Reza un viejo refrán: Dadle al César lo que es del César. Y nosotros los cubanos lo aplicamos en materia de impuestos o de otros adeudos que contraemos con el banco u organizaciones gubernamentales. Entonces porqué no aplicarlo también a la hora de exigir nuestro derecho.
Me refiero al famoso vuelto, ese que crea tantas molestias hoy cuando adquirimos cualquier artículo ya sea en la red del Ministerio de Comercio Interior o en las Tiendas Recaudadoras de divisas y usted recibe la tan cacareada respuesta " No tenemos vuelto" y son muy pocos los que reclaman.
La mayoría voltea la espalda con el sabor amargo de haber pagado por un producto más de su precio real y se pregunta a dónde va a parar ese excedente de dinero después de que el dependiente cuadre la caja. Le aseguró que no va a parar a las arcas del estado y sí al bolsillo del propio dependiente que lo toma como una propina.

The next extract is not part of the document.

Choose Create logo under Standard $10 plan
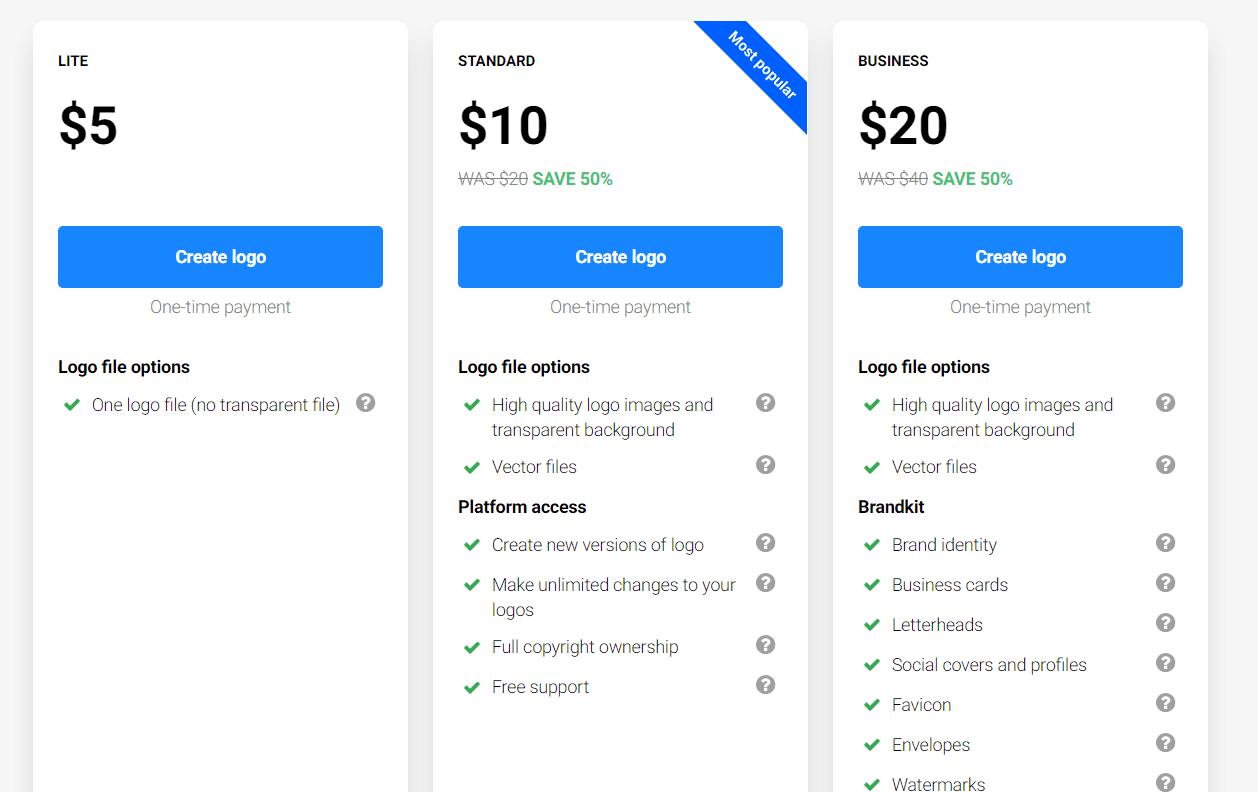Image resolution: width=1258 pixels, height=792 pixels. tap(620, 257)
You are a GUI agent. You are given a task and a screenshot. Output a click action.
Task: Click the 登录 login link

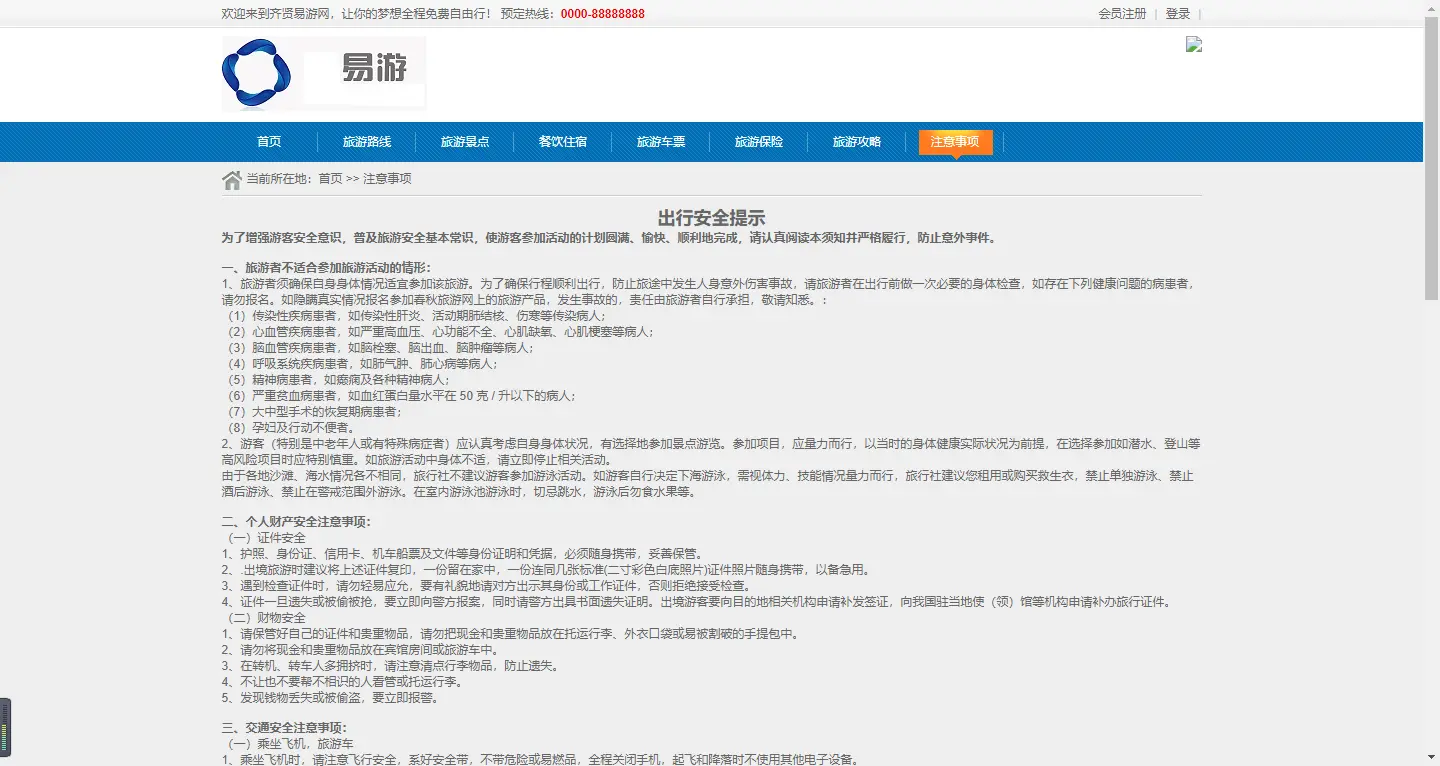pyautogui.click(x=1177, y=13)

Por qué pagar por una botella de ron 60 pesos cuando el previo real es 57 o 20 por una cerveza cuando cuesta 18. Estos son solo dos ejemplos de adulteración de precios.
Por otra parte compete al administrador o gerente garantizar que en las cajas existan monedas o billetes pequeños para garantizar que el cliente reciba su vuelto pues esto también está contemplado en la Ley de Protección al Consumidor.
Lo que es que en materia de conocimiento de esta Ley estamos aún en pañales y hay personas que incluso desconocen su existencia. Por otra parte me atrevo a asegurar que las multas que impone la Dirección Integral de Inspección por este concepto son ínfimas en comparación con otras relacionadas con la inocuidad de los alimentos, entre otras cuestiones. Y es que aquí falla el mecanismo de denuncia ante las autoridades pertinentes.
Entonces amigo radioyentes a partir de hoy cuando usted acuda a un establecimiento comercial o gastronómico, exija su vuelto. Qué no seamos solo un pequeño grupo los que demos la nota discordante al exigirlo.
Usted como consumidor tiene deberes pero también derecho al buen trato, el servicio de calidad y por supuesto... su vuelto. Usted también en este sentido es el César por tanto exija lo que le corresponde.